Montclair State University v. County of Passaic and City of Clifton is the land use case.  The Appellate Division’s published decision, reported at 451 N.J. Super. 523 (App. Div. 2017), was discussed here.  The question presented to the Supreme Court, as phrased by the Supreme Court Clerk’s Office, is “What is the extent of a local government’s authority over a state university’s plans to construct an on-site roadway that intersects with a county road?”

The arbitration appeal is Kernahan v. Home Warranty Administrator of Florida, Inc.  The question presented there is “Was the arbitration clause in this home appliance service agreement unenforceable under Atalese v. U.S. Legal Servs. Grp., L.P., 219 N.J. 430 (2014), for failure to provide the purchaser with adequate notice that she was relinquishing her right to bring a consumer fraud claim in court?”  The Appellate Division ruled that the arbitration clause was unenforceable under Atalese.

The Court will face a constitutional question in New Jersey Div. of Child Protection & Permanency v. R.L.M., where the question presented is “Does a parent have a constitutional right to self-representation in proceedings to terminate parental rights?”  In a published opinion, reported at 450 N.J. Super. 131 (App. Div. 2017), the Appellate Division ruled that there is no such constitutional right, and that the defendant father’s request to represent himself was also properly denied because it was “equivocal and untimely.”

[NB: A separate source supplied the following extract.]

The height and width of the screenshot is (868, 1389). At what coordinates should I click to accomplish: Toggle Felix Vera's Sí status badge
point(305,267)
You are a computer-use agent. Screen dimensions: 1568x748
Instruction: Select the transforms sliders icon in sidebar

In re Expungement of the Arrest/Charge Records of T.B. presents this question: “In order for Drug Court graduates to have their criminal records expunged, are they required to make a showing that expungement is consistent with the public interest under N.J.S.A. 2C:52-2(c)(3)?”  The Appellate Division ruled, in an opinion reported at 451 N.J. Super. 391 (App. Div. 2017), that such a showing is required.

Last, but certainly not least, is an administrative law appeal in In re State & School Employees Health Benefits Commissions’ Implementation of In the Matter of Philip Yucht.  That appeal relates to the aftermath of the decision in Yucht that invalidated a “tiered” system for payments for out of network behavioral services provided to members of state health benefit plans.  The Commissions adopted a procedure to implement Yucht retroactively.  The Supreme Court will now address this question: “Did the Commissions’ implementation of the holding in In re Yucht, No. A-6298-10 (App. Div. Sept. 3, 2013), concerning the payment of additional benefits for certain prior claims, provide adequate notice to potentially affected members?”  The Appellate Division’s decision was that the Commissions did not act arbitrarily, capriciously, or unreasonably.